JVs present many FCPA risks that other business relationships do not. For example, the JV may interact with foreign government officials or employees of a state-owned enterprise; then exploit those relationships for an improper benefit in connection with contracts, regulatory licenses, permits or customs approvals. It is difficult to arrange a JV interaction with foreign government officials when your partner is a state-owned enterprise or your company relies on the local company for its local contacts and business expertise. See more +
The risks are compounded when the US company does not exercise control over the JV. This is further exacerbated by the fact that there is no minimum threshold for an FCPA enforcement action against a US company for the actions of a JV in which it has an interest. If a company owns anything less than majority rights, it must push, plead and plead for the majority partner to adhere to anti-corruption compliance standards and controls. Often, these requirements are set out in the JV agreement, but success in securing such contract protections depends on the importance of the global company to the JV itself.

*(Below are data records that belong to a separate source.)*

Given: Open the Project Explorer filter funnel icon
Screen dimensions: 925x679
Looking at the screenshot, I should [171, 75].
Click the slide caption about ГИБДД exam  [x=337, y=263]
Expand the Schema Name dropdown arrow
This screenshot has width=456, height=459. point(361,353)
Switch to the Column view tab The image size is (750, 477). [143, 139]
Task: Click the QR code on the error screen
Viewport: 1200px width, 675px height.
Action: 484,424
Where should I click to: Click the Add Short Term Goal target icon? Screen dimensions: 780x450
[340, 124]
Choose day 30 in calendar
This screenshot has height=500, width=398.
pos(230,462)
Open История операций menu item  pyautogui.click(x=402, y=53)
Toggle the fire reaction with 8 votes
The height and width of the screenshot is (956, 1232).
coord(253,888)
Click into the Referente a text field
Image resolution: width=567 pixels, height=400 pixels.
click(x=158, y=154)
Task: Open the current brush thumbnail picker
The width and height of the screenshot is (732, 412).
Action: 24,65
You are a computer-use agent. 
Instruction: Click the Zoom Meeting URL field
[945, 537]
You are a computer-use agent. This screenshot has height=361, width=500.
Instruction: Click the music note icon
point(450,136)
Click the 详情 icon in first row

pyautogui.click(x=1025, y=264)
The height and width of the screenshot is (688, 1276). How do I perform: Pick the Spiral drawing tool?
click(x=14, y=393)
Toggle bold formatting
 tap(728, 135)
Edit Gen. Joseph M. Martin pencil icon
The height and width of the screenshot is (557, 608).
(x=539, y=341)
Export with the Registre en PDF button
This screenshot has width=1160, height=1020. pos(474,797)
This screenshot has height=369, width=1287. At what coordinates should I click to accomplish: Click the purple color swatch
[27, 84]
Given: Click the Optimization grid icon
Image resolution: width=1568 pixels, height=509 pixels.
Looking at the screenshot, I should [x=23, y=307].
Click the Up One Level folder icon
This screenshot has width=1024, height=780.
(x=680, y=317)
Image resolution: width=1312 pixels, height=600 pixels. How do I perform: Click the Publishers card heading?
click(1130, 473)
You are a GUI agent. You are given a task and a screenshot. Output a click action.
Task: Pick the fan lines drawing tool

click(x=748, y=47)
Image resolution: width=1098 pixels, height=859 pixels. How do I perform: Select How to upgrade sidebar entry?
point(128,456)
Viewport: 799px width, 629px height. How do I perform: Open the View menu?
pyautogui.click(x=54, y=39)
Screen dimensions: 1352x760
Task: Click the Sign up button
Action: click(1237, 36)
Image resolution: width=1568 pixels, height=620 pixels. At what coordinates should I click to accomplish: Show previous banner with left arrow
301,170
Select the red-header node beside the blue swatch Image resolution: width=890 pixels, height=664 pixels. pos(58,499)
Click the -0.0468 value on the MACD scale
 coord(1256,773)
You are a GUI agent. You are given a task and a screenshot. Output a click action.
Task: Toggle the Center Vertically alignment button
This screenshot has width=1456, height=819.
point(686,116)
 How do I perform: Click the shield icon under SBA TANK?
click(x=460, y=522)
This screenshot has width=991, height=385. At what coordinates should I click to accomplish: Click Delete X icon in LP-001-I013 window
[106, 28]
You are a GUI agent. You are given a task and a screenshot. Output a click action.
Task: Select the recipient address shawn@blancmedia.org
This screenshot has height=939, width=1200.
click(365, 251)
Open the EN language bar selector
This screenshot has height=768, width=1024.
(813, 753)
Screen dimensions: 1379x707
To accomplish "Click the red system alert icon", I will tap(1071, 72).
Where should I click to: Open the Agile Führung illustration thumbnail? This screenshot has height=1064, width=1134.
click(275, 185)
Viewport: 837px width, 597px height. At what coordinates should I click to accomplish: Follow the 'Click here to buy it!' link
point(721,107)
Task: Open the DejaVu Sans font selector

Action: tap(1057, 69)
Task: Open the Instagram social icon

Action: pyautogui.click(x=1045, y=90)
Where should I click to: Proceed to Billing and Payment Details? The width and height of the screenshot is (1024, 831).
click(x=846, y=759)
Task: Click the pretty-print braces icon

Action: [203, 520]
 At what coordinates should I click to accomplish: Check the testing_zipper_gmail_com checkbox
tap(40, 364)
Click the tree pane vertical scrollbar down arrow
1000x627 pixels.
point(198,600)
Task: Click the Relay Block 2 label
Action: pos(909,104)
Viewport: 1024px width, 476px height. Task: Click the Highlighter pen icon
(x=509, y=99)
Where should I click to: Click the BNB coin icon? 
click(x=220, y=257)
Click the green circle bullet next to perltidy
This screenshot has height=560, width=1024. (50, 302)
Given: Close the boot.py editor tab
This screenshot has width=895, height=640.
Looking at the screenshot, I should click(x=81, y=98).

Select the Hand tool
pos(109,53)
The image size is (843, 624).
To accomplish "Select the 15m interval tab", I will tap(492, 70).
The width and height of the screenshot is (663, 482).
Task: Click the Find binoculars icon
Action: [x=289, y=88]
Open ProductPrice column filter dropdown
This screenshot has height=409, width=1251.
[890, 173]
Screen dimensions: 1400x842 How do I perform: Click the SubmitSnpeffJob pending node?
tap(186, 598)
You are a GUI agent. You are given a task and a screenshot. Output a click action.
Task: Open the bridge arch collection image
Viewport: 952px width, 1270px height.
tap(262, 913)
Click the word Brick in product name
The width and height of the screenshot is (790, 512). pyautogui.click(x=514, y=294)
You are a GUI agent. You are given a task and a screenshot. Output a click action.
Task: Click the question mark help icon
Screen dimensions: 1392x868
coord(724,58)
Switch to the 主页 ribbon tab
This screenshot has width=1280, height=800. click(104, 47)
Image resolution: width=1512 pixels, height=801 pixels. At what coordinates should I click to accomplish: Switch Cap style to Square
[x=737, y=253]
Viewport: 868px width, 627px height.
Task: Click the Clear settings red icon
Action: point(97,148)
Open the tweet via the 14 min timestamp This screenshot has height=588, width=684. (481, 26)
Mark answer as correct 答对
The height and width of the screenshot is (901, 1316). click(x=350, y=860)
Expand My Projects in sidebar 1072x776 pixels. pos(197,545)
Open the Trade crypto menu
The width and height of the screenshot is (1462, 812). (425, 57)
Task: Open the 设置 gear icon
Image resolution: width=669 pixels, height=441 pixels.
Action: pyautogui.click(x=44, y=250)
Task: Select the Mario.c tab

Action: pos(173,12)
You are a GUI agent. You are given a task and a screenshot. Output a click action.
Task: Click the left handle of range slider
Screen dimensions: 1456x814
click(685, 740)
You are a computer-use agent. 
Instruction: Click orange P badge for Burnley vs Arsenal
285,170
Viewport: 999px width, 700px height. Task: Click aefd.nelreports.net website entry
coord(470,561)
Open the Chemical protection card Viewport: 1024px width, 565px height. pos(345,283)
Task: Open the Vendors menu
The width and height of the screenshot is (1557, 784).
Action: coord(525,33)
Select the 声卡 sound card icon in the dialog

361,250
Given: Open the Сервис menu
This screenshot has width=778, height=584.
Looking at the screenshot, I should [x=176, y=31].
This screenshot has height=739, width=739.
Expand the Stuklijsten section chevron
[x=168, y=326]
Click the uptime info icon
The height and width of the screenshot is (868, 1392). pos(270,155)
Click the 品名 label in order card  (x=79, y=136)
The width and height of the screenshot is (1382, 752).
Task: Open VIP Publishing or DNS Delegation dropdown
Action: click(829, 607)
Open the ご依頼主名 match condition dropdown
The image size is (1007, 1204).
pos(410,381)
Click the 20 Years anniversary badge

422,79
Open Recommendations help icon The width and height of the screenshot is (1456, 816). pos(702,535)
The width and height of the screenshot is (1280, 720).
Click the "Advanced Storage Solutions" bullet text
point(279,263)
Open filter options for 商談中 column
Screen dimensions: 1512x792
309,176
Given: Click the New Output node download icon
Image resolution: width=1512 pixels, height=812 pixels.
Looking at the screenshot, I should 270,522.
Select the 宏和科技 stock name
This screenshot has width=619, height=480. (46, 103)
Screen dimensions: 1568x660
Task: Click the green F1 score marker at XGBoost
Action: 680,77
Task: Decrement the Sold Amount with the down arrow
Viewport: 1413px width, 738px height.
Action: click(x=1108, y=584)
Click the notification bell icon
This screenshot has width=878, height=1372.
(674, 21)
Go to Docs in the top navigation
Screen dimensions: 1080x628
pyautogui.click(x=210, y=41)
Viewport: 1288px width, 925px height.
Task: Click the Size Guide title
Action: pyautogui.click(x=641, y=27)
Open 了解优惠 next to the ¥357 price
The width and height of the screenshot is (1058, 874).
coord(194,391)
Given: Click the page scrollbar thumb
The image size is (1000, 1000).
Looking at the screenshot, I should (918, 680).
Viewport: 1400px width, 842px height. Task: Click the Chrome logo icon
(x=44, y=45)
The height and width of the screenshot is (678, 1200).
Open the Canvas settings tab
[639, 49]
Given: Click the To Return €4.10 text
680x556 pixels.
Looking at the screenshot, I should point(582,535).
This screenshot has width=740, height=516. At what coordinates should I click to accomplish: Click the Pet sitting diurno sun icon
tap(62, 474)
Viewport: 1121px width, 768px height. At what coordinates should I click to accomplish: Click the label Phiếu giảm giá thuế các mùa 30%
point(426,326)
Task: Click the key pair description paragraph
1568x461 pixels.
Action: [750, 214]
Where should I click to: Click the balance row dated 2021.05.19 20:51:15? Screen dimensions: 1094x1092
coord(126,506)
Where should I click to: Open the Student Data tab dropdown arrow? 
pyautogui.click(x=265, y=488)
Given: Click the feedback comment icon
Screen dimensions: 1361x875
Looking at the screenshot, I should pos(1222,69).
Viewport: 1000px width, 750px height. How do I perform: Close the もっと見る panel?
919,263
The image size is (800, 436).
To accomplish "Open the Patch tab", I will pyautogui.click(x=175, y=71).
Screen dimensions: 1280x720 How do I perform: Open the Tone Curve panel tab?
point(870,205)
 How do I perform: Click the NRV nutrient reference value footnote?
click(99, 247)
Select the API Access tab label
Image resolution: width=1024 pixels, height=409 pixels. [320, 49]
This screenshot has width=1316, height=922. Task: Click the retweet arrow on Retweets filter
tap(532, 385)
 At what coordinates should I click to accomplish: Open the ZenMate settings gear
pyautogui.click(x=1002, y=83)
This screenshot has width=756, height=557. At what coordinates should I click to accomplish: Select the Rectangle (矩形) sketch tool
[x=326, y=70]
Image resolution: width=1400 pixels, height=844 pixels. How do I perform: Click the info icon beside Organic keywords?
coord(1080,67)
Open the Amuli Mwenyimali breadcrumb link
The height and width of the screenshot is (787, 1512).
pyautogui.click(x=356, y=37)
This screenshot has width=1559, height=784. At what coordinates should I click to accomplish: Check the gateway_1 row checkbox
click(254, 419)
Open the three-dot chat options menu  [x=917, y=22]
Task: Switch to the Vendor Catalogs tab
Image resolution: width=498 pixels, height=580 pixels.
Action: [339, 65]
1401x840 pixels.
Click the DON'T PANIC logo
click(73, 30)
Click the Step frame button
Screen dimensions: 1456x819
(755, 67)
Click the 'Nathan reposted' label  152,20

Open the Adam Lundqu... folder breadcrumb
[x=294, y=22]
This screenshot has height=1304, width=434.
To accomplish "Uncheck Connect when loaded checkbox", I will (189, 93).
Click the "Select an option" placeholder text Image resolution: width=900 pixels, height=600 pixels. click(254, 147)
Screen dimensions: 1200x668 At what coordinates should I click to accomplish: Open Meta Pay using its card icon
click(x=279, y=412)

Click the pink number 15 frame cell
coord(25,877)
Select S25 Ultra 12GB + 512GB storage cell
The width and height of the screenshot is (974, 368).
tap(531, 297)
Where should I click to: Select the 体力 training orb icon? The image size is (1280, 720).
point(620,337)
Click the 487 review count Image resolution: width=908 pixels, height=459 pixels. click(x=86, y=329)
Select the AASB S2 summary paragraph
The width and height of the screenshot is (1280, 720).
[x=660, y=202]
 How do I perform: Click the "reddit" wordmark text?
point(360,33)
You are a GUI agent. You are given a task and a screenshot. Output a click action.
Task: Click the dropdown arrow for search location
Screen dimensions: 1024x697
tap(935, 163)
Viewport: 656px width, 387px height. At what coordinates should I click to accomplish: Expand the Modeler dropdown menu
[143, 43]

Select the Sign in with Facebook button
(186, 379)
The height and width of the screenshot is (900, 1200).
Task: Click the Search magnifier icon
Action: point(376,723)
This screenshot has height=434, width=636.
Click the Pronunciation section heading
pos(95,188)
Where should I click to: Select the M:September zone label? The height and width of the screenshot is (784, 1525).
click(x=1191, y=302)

Another set of issues comes from the JV seeking to retain third-party agents and/or distributors. Depending on the amount of control, the US company can usually impose its own due diligence standards on third-party agents and distributors. These risks are compounded when the JV partner brings in a proposed third-party agent or distributor and vouches for the agent or distributor. If the JV partner is a state-owned enterprise, matters become even more complicated as such a referral creates an obvious red flag for a government-sponsored referral.
Three main recommendations:
1. JVs present unique FCPA risks and must be managed accordingly.
2. Your final report should consider the final viewer of the document, potentially the DOJ or SEC.
3. Follow up on any red flags raised but not cleared and action items for repair or additional review.